Berlin Writers, Rent, and SAND

19 May 2017

Berlin Writers and Rent
SAND Profiled in The Local Germany

The morning of the Issue 15 launch, The Local published an article profiling SAND after interviewing our editor in chief. The two-hour conversation with The Local Germany’s editor, Jörg Luyken, kept coming back to the pressing issue of Berlin’s housing crisis and its impact on the writing community here. The article begins:

Rising rents are tightening the screws on aspiring young writers, but the capital city still offers a uniquely cosmopolitan literary atmosphere, the editor of a Berlin literary magazine tells The Local.

Ever since Christopher Isherwood penned his classic collection “The Berlin Stories”, partly fictional tales of life in the dying years of the Weimar Republic, the German capital has had an allure for broke foreign writers trying to make a name for themselves.

Cheap rents and the fact that you are “sitting in the shadow of history” still act as a magnet for young writers almost a hundred years later, says Jake Schneider, editor-in-chief of SAND Journal, a biannual literary magazine based in Berlin.
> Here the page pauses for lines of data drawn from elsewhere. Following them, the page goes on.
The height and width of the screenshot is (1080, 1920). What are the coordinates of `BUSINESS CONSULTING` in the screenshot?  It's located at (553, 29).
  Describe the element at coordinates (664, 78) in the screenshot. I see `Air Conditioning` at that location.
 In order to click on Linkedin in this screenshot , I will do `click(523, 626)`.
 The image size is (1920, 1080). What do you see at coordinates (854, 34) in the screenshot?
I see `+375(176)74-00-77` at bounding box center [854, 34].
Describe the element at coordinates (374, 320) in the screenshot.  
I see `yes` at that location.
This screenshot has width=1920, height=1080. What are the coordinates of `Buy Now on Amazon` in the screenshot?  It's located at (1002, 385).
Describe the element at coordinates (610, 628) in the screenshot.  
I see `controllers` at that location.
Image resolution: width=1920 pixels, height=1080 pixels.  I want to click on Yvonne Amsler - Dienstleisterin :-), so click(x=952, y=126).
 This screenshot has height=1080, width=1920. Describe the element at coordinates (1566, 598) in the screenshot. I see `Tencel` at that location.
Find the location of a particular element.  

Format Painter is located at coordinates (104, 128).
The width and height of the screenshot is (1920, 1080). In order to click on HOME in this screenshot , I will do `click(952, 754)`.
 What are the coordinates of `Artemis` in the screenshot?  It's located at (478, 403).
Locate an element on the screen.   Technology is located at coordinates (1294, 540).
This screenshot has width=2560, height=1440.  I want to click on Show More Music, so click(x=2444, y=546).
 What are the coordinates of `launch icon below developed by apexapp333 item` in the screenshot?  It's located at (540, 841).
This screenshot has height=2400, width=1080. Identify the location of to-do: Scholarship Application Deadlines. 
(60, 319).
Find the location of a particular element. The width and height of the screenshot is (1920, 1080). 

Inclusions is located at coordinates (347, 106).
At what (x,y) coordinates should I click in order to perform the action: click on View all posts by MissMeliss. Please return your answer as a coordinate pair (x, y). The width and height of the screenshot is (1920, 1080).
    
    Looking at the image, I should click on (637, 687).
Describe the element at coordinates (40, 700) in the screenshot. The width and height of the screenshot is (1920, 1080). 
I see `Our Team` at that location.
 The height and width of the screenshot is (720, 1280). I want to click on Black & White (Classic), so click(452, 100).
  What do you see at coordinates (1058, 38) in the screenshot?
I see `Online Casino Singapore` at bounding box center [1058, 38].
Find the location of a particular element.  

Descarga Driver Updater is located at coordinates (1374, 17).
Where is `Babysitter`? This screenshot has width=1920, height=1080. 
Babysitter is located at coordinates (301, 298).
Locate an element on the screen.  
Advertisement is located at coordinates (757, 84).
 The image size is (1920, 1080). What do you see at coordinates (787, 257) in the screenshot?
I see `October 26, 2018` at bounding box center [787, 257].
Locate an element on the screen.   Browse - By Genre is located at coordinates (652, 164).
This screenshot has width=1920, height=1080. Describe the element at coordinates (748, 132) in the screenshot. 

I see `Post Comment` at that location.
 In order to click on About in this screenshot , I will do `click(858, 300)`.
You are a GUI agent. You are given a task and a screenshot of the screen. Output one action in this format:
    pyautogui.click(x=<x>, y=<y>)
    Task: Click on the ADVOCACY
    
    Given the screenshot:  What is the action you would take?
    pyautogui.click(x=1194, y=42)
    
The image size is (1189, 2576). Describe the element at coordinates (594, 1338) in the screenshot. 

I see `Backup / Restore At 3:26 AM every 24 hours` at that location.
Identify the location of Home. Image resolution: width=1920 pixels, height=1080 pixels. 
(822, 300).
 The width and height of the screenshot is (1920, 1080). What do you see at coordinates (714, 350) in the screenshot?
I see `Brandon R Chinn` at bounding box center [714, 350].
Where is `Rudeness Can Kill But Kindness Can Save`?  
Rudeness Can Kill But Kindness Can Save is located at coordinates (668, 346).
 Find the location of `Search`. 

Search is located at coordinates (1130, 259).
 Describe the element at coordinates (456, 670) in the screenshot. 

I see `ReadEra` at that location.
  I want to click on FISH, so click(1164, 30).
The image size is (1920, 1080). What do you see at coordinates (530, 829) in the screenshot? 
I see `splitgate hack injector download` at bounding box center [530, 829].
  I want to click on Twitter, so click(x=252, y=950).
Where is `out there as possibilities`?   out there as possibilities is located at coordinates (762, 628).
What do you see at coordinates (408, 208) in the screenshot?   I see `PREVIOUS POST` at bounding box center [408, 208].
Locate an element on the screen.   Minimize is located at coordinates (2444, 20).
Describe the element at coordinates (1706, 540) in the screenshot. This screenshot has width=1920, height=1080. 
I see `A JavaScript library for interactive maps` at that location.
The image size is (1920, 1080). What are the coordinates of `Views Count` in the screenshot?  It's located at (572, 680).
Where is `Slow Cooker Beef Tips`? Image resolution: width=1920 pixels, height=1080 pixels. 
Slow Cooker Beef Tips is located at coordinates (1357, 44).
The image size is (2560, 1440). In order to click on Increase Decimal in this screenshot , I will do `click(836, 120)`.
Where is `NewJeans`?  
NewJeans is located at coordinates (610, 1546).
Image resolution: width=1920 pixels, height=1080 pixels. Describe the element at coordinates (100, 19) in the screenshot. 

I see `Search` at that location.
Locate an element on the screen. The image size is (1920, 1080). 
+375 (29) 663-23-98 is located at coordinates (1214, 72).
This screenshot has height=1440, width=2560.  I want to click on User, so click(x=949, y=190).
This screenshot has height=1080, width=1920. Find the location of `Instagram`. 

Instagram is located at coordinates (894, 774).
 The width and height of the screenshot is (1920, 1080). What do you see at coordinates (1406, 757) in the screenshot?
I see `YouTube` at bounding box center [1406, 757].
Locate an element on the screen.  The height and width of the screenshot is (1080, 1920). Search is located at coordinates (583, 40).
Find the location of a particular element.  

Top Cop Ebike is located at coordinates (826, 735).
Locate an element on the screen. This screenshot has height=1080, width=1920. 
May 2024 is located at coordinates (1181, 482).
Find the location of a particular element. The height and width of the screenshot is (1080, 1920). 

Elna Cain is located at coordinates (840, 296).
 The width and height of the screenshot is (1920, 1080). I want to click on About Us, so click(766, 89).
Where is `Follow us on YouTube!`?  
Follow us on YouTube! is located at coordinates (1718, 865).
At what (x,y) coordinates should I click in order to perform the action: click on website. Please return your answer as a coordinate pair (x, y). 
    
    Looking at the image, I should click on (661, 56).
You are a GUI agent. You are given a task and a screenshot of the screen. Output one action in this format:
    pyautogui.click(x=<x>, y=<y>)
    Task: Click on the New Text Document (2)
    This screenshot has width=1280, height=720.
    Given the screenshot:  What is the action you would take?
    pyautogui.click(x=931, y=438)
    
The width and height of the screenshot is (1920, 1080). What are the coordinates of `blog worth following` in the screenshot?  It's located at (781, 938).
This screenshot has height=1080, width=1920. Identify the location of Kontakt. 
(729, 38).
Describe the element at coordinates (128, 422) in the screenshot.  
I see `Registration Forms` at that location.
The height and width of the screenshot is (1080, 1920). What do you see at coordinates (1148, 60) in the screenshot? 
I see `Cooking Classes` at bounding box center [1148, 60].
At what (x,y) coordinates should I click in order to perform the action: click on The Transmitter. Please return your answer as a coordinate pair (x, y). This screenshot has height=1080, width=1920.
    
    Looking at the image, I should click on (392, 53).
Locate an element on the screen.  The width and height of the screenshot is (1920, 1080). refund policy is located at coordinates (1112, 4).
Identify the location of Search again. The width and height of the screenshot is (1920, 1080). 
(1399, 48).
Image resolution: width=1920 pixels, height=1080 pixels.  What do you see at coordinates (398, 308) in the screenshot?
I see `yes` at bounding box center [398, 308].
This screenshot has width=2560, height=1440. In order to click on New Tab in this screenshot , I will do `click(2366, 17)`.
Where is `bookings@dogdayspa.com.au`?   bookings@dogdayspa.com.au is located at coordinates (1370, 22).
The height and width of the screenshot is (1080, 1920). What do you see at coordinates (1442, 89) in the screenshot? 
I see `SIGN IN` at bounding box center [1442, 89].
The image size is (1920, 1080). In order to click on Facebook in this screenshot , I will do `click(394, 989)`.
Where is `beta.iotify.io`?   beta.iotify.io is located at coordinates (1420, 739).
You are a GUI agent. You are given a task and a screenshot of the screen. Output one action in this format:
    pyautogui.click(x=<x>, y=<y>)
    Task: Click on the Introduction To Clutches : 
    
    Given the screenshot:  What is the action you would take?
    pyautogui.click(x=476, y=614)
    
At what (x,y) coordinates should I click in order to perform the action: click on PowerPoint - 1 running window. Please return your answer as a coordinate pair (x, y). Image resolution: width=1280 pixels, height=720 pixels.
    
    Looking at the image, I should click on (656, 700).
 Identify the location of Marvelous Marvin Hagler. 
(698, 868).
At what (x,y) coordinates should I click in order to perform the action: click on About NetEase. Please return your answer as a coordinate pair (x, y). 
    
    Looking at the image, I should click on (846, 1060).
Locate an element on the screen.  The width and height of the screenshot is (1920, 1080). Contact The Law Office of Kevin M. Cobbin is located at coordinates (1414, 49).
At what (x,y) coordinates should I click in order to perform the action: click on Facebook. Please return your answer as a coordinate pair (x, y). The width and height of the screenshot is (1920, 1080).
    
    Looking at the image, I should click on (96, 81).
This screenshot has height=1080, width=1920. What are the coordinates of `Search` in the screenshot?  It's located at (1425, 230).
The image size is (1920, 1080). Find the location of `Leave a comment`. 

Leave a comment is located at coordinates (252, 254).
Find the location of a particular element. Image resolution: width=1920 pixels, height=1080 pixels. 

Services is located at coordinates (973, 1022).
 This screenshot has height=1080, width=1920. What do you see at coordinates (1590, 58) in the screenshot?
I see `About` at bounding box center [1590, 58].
“If you have a certain number of creative people in one place, the one-upmanship creates this creative ferment. That is definitely something that has existed here, and I hope it will continue to, despite rent increases. It is something that is exciting to share with people who aren’t in Berlin,” Schneider tells The Local.

But the difficulty for foreign writers to get their names on a letting contract, and the rapid increase in rents are putting a pressure on this community, he says.